> _TASK_: Copy each line of the rows below that contains the word "size". Uppercase and lowercase letters must match.

** Start DATA TO USE **

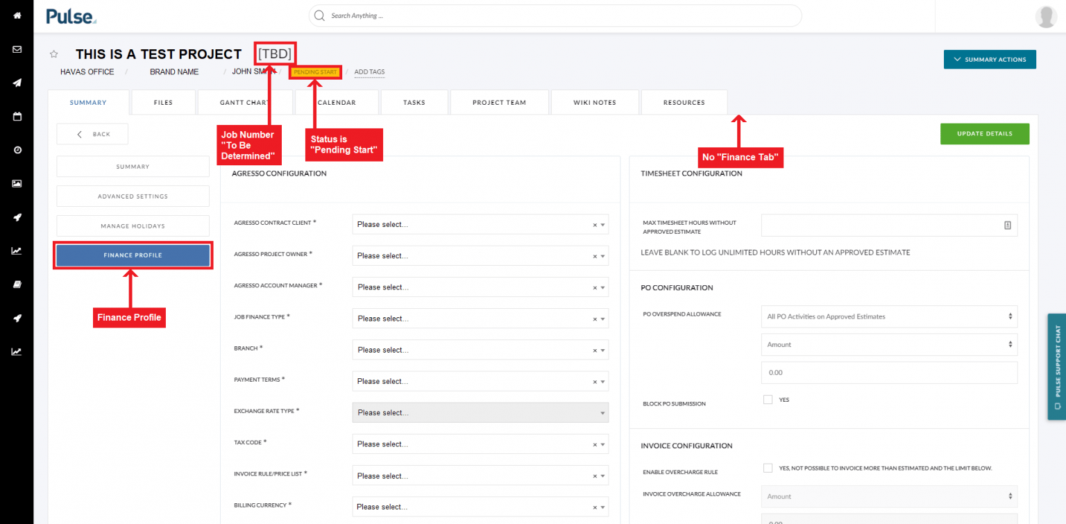Open the Project Team tab
Screen dimensions: 1066x524
[x=499, y=102]

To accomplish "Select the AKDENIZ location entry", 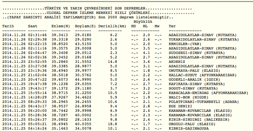I will click(x=177, y=62).
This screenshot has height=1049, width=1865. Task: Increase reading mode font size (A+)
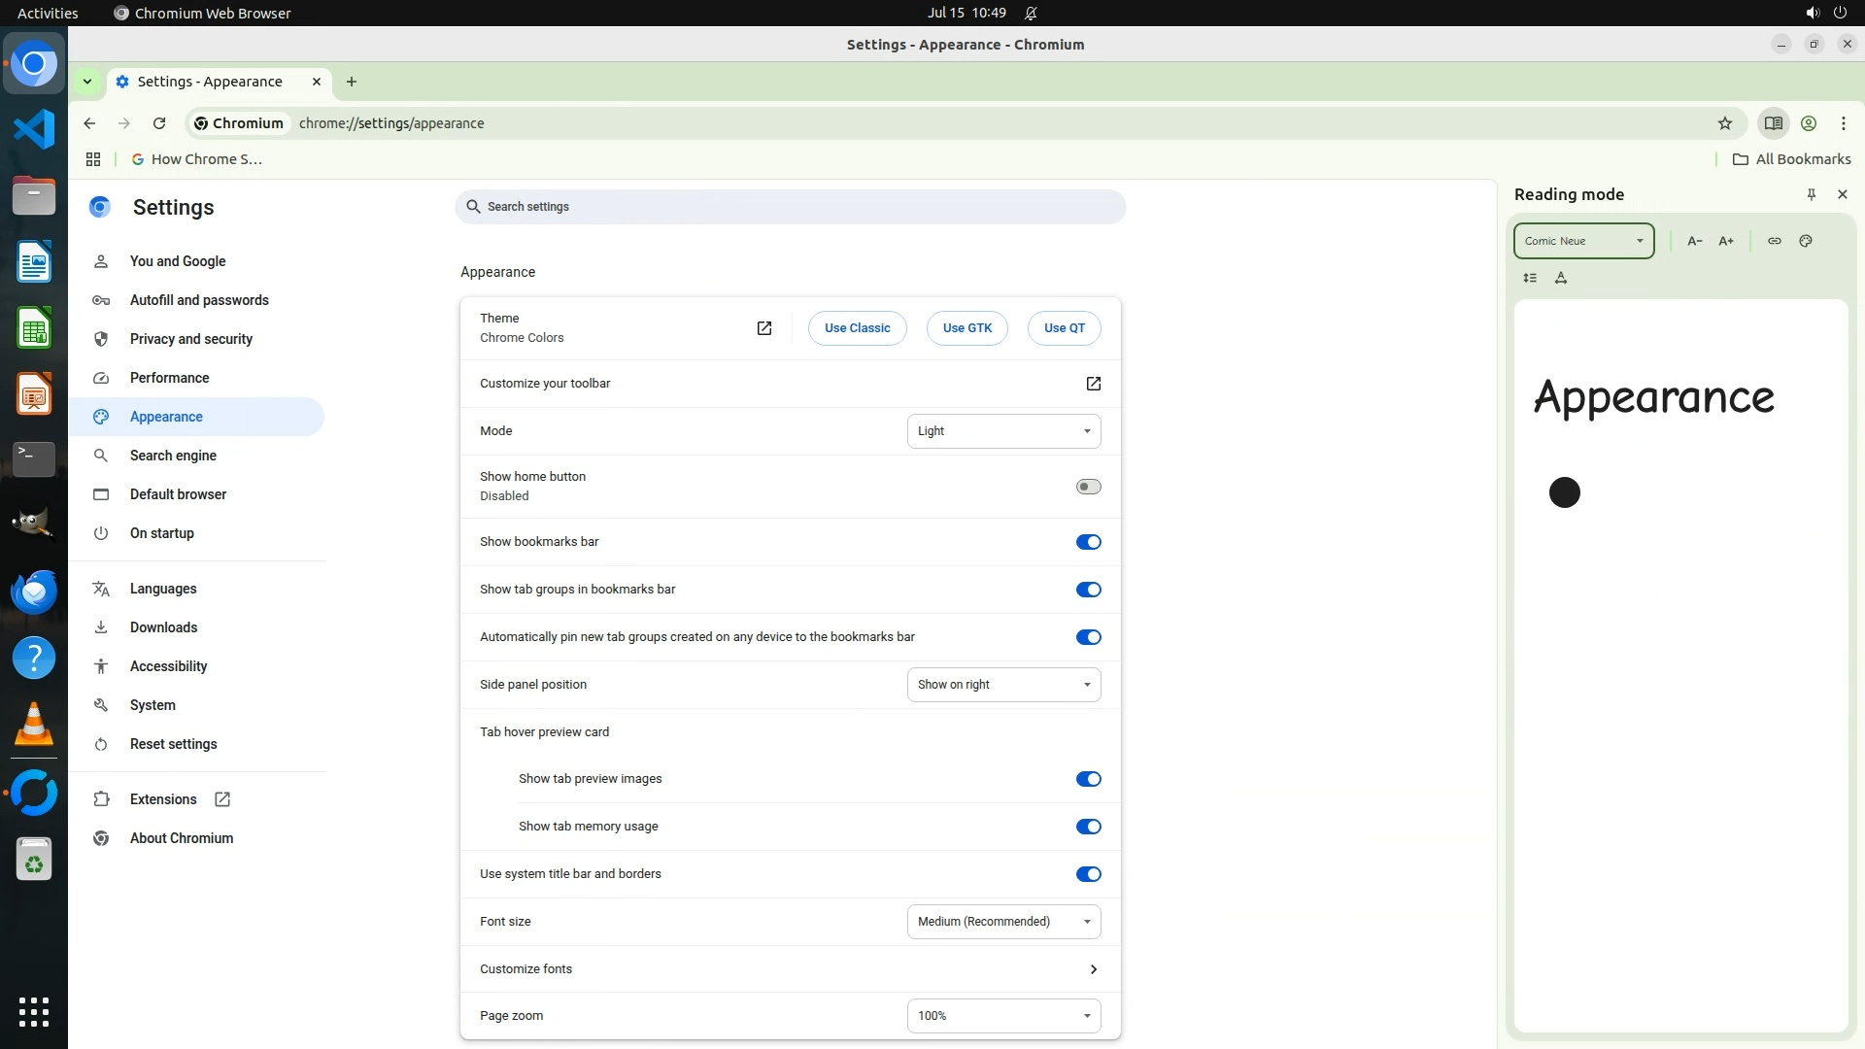coord(1726,241)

** End DATA TO USE **

> _TASK RESULT_:
This screenshot has height=1049, width=1865. Task: Increase reading mode font size (A+)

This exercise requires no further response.